Risk management is a structured approach to managing uncertainty related to a threat that could threaten what we do. There are several strategies used by someone for risk management is to transfer risk that will befall yourself to others, trying to avoid the risks that will occur in the future, reducing the negative effects of risk and hold some or all of a particular risk.
Everyone has different risks. Thus the goal of the implementation of risk management is to reduce different risks related to the field have been at a level that can be accepted by society. It is a threat in the form caused by natural disasters, human technology, human beings themselves, the organization and politics.
There are some risks that are discussed in risk management are:
  1. Operational Risk
  2. Hazard risk
  3. Financial risk
  4. Strategic risk

Systematic approach to risk management is divided into 3 stages. That is:
1. Identification of risk
The first thing that must be done to address the risks that will happen to us is to identify risks. All people are at risk. Not just ourselves. The company that operates also has risks that can disrupt the continuity of production. Before we run the company or its activities, then we should be able to identify any risks that could hinder the continuity of activities in the future. Start writing down what are the risks that will happen.
2. Analysis and evaluation of risk
Once we get a list of risks that will happen to us as well as the company, the next step is an analysis of the risk. The analysis was done by listing costs and benefits when it comes risks. If the losses incurred, it must make a solution when the risk occurs. Once everything is done to make a list and profit losses. Thus these results will be evaluated solutions that have been made.
3. Response or reaction to address those risks.
The last step we have to do is a response or reaction to address those risks. Once everything has been deemed ready to cope with risks. Once the risk of actually coming within us as well as companies, responses and reactions in tackling the situation is necessary. Time to perform or implement solutions that have been made previously. And evaluate if the solutions are not appropriate and use the next solution.
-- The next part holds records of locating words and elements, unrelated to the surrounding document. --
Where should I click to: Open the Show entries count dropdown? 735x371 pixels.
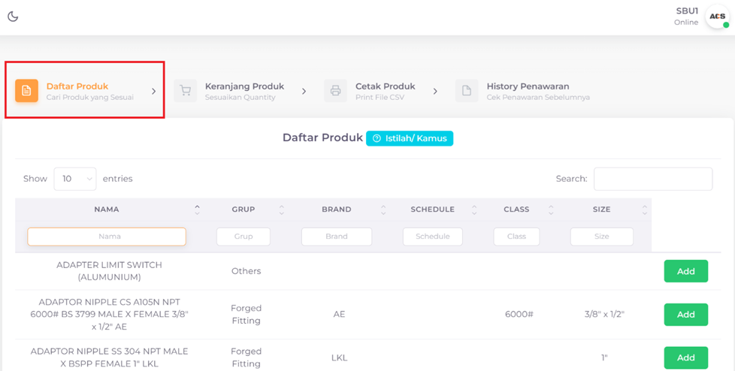75,179
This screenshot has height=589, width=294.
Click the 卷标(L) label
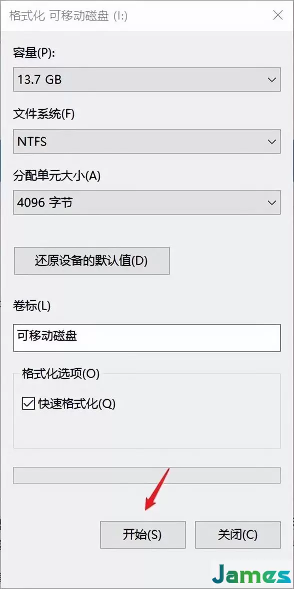[x=32, y=306]
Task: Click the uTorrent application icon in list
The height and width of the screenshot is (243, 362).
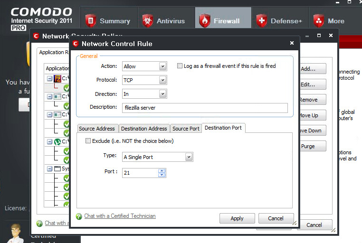Action: click(x=57, y=141)
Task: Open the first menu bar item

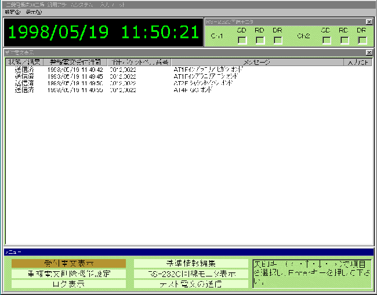Action: point(12,12)
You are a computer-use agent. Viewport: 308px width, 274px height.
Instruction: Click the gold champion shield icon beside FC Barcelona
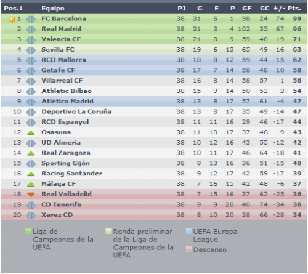[x=12, y=20]
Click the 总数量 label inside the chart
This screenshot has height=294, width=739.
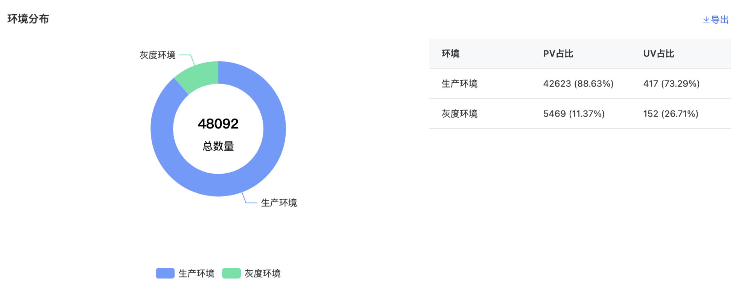218,146
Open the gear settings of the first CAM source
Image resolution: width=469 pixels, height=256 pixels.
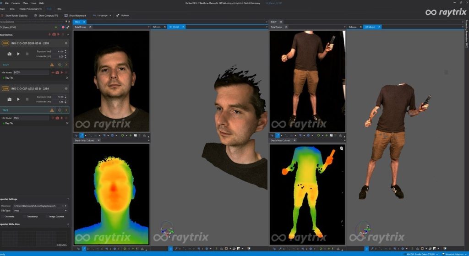tap(66, 43)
steps to manage risk (according SELL.STIE-MCE)
The stages of risk management:
a. Identify in advance the risks that may be experienced by the company
b. Evaluating the risks of each in terms of severity (risk value) and frequency
c. Control risks, physical (risk eliminated, minimized risk) and or financially (detained risk, the risk is transferred)
d. Eliminate risk means eliminating all potential losses, such as in driving a car in the rainy season, limited to a maximum vehicle speed of 60 km / h
e. Minimize the risk carried by efforts to minimize losses, for example in the production, the chances of product failure can be reduced by quality control (quality control)

f. Hold its own risk means to bear the whole or part of the risk, for example by setting up reserves in the company to face the losses that would occur (retention)
g. The transfer / transfer of risk to do with the move or the risk of loss that may occur to others, such as insurance companies

There are many benefits when implementing risk management, among others:
  • Useful for taking decisions in dealing with complex issues.
  • Facilitate the estimated cost
  • Improve the systematic and logical approach to making decisions.
  • Provide guidance to assist the formulation of the problem.
  • Allows a careful analysis of alternative options.
  • Allows for decision-makers to address the risk.

Of all the information that I discussed above, it risks do exist and will always exist in every activity that you do every day. Whether it's a speculative risk and pure risk you have to be careful and prepare appropriate solutions to address the risks that come disrupt your activities.

* Excerpt from jurnal_sdm risk management and wikipedia.